Where the line holding "The height and" appears, start copying, and continue exactly through the last line of the listing, skipping pictures.

>>>

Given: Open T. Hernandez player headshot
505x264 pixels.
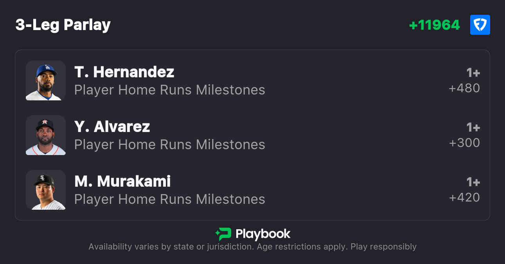Looking at the screenshot, I should coord(46,80).

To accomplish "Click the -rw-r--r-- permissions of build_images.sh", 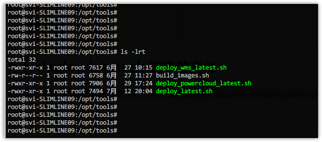I will tap(25, 76).
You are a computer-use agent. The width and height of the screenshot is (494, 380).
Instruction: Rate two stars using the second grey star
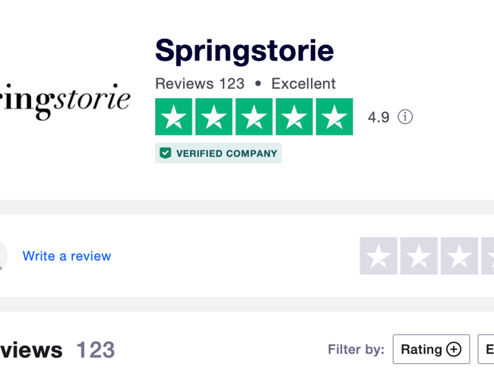pyautogui.click(x=419, y=256)
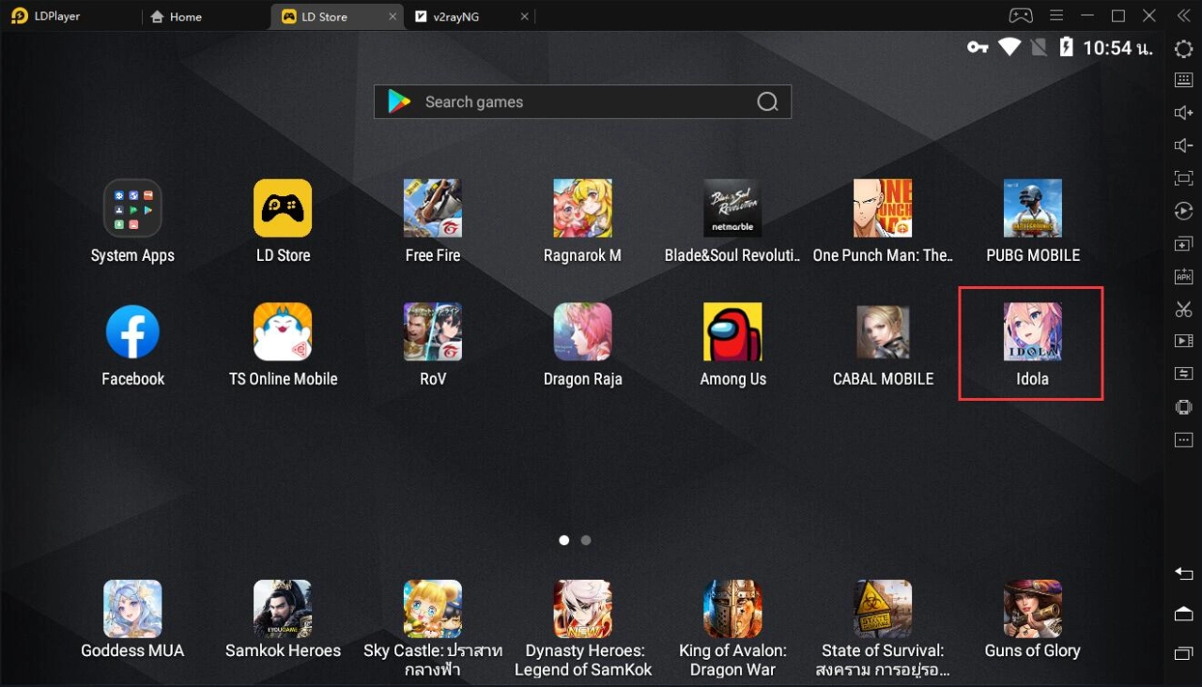Open the Among Us app
This screenshot has width=1202, height=687.
tap(732, 330)
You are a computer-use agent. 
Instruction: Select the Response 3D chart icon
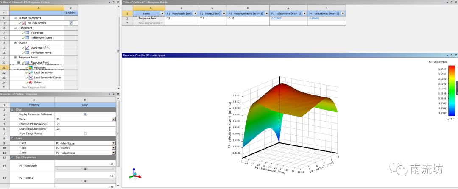(31, 67)
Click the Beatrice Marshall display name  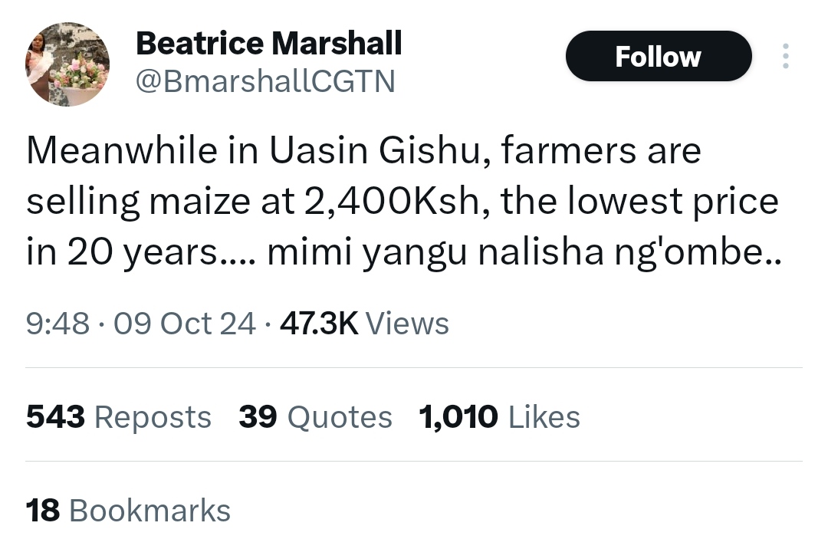268,44
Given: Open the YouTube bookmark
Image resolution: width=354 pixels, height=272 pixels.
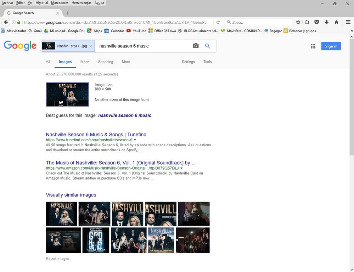Looking at the screenshot, I should coord(137,31).
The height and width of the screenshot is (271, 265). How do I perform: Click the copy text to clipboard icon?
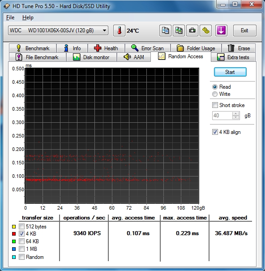(165, 30)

<<<

_Answer to the problem_
The height and width of the screenshot is (271, 265). How do I perform: Click the copy text to clipboard icon?
(165, 30)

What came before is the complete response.